Há noites que demoram em acabar. Não acabam porque não queremos ou porque, de fato, não conseguimos nos desligar pela tristeza. Uma delas está marcada na memória dos portugueses: a noite de Marselha.
No dia 23 de junho de 1984, na Riviera francesa, era disputada uma das semifinais da Eurocopa daquele ano. De um lado, os donos da casa, comandados pelo gênio Michel Platini. Do outro, onze guerreiros portugueses que buscavam o primeiro título de expressão da sua história.
O favoritismo pendia para a França. Naquela competição, os franceses atuavam sob a pressão de jogar em casa e de contar com uma geração dourada. Além de Platini, Tigana, Domergue, Giresse, Luiz Fernandéz, entre outros, compunham o esquadrão gaulês. A campanha era espetacular até às semifinais: três vitórias em três jogos.

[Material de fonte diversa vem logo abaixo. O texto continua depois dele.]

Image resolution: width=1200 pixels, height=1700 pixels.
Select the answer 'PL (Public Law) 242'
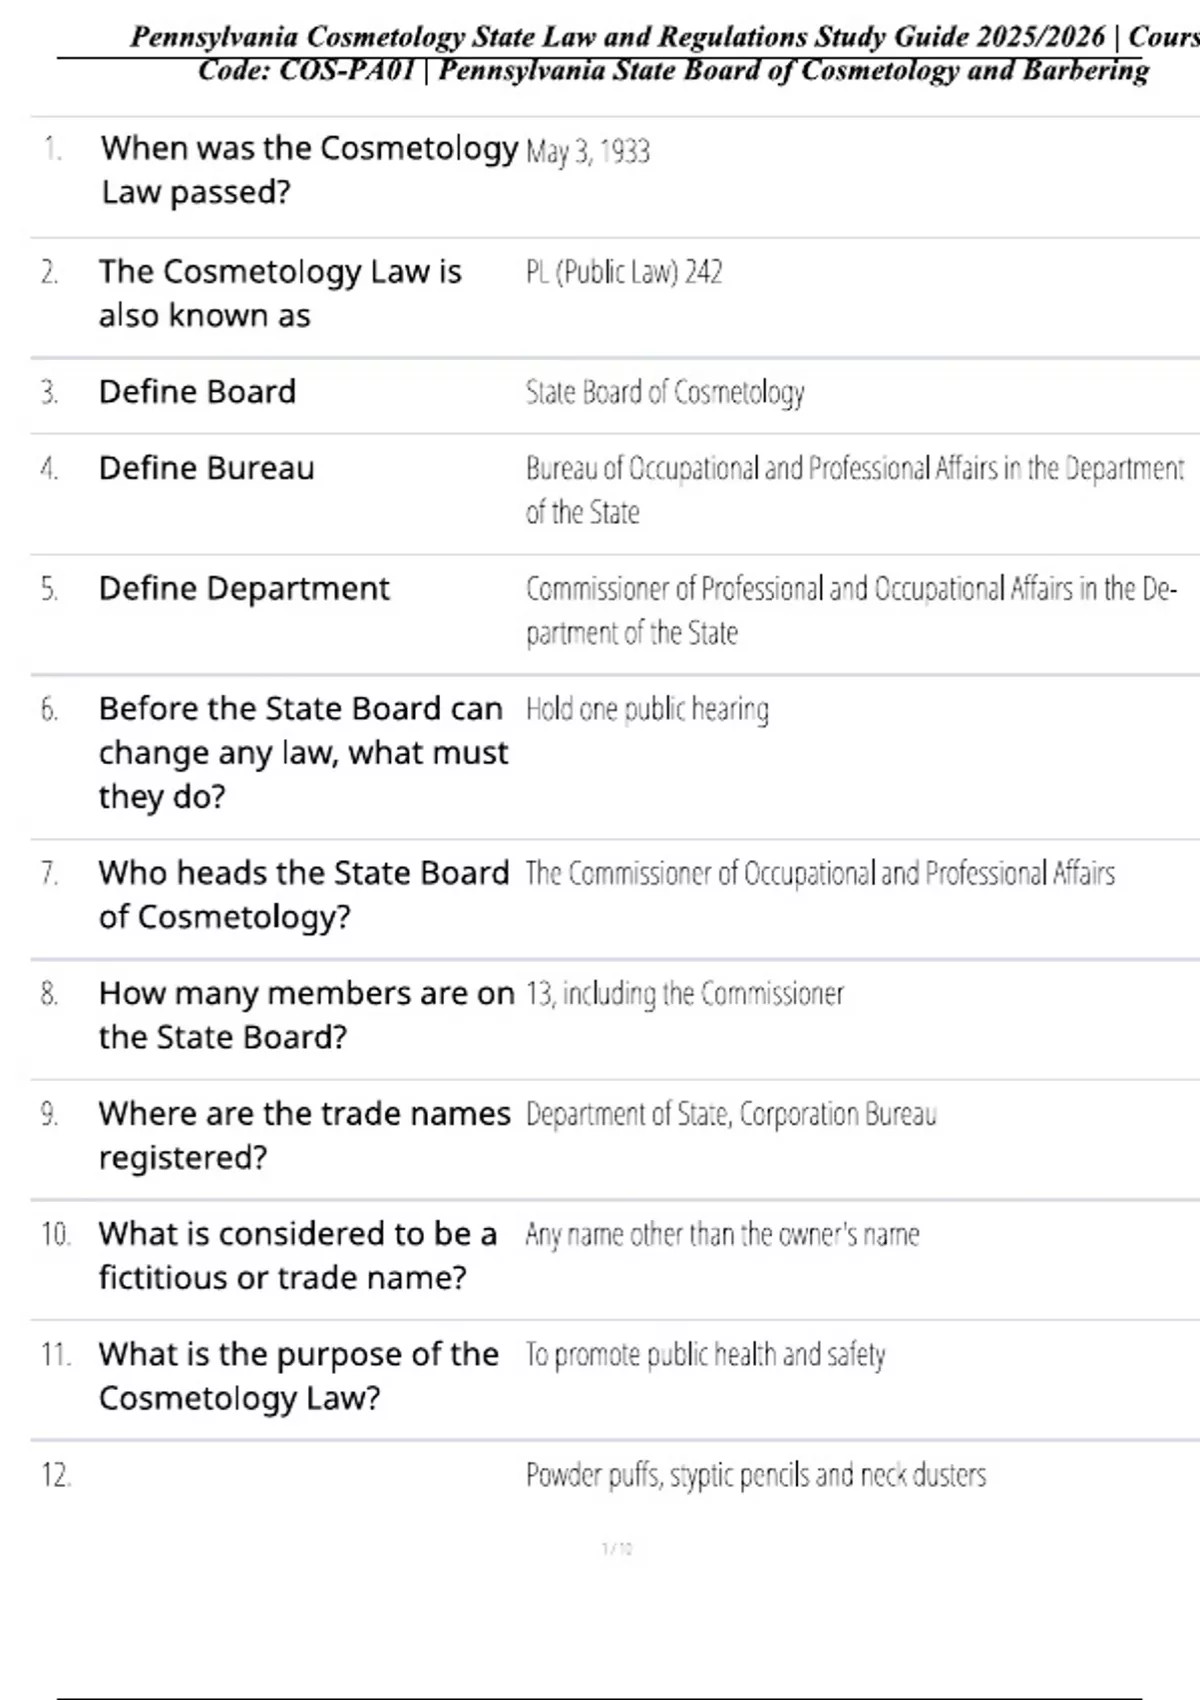[624, 272]
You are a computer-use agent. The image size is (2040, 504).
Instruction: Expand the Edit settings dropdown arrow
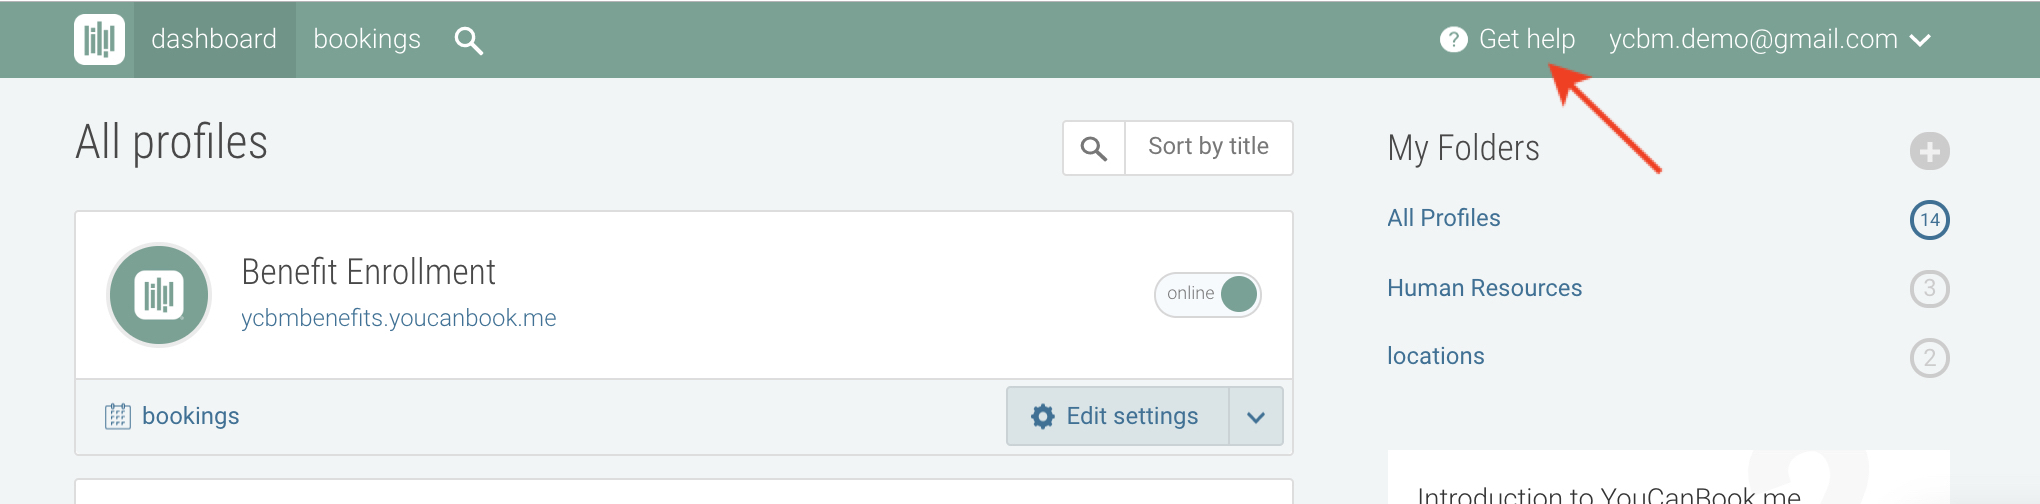1256,416
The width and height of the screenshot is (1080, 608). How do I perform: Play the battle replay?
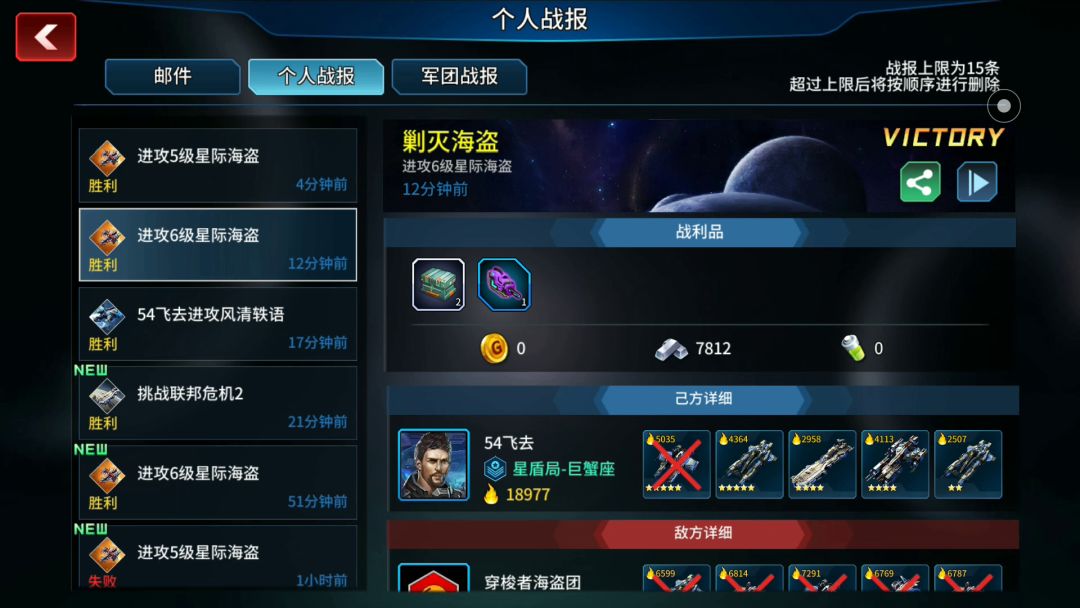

Portugal, que ainda vivia da fama da grande campanha na Copa do Mundo de 1966, contava com uma das melhores gerações de sua história. Ícones como Rui Jordão, Nené, Eurico e Fernando Gomes formavam a espinha dorsal equipe, sendo os dois primeiros já com idade avançada. Além deles, o habilidoso Chalana era o trunfo do técnico Fernando Cabrita, que se apoiava na base sólida do Porto.
Em um Vélodrome lotado, o início do jogo mostrou a disposição das equipes. Uma França empolgada e mais ofensiva contra um Portugal mais cauteloso, atuando com Diamantino e Rui Jordão mais à frente, sempre auxiliados por Chalana.
Os portugueses contavam com uma equipe disciplinada e muito guerreira, com um ponto preponderante na esquerda. O baixinho Chalana fazia de tudo. Um incômodo para os defensores e atacantes. Sim, disposição não faltava ao notável ponta.
A partida épica
O ímpeto francês foi premiado logo aos 24 minutos. Em uma cobrança de falta magistral, o lateral Domergue acertou uma bomba no ângulo de Bento. Um gol para a posteridade, tamanho a beleza. Gol de favorito.
Mesmo com a desvantagem, as armas de Portugal seguiram afiadas. No segundo tempo, a torre Rui Jordão fez a festa de milhões de lusos. A dupla com Chalana fez das suas. Cruzamento do craque e conclusão de cabeça do enorme centroavante. Gol que trazia esperança.
O empate no tempo normal já causava surpresa. Apesar da ótima geração, a desconfiança sobre a equipe era grande. Chalana seguia jogando muito. Os arranques pela esquerda do campo assombravam e faziam eclipsar até mesmo a estrela Platini.
A prorrogação colocaria os nervos à flor da pele no estádio. Aproveitando-se de uma possível ansiedade da França, Portugal já iniciou o tempo extra demarcando território. Contra uma seleção exposta, e já contando com o experiente Nené, os portugueses abriram o placar aos oito minutos do primeiro tempo da prorrogação. Gol que trazia euforia.
Em mais um cruzamento de Chalana, Rui Jordão, desta vez com os pés, marcou para os lusos. Euforia geral. A classificação era possível. A função, agora, era segurar 22 minutos de ataques franceses e confiar no goleiro Bento.
A loucura da parte derradeira
Chalana continuava a lutar pelo campo todo e atormentando os franceses. Frasco tentava segurar a bola no meio-campo. Porém, a pressão era enorme. Os portugueses não conseguiam dominar a bola e segurar o jogo.
O segundo tempo da prorrogação foi de completo domínio francês. Um misto de “é possível” dos dois lados. O gênio Platini seguia abaixo do que podia render, apesar da entrega total e já cansado. Quem parecia sobrar era Tigana. Bem fisicamente, comandava as ações no meio-campo.
A pressão gaulesa deu certo. Aos nove minutos do segundo tempo da prorrogação, uma confusão foi formada na área portuguesa e a bola sobrou limpa pra Domergue, novamente, marcar. O tento de empate que transformava o lateral em herói por um dia. Gol da loucura.
Quando a partida parecia caminhar para os pênaltis, um contra-ataque francês surpreendente, coordenado pelo motor Tigana, encontrou Platini na área. O gênio teve calma para fazer o gol da vitória e da virada histórica, aos 14 minutos. Isso mesmo, 14 minutos. O sonho das quinas se tornava um pesado em Marselha. No último lance, a desilusão. Gol que desatina até hoje os portugueses.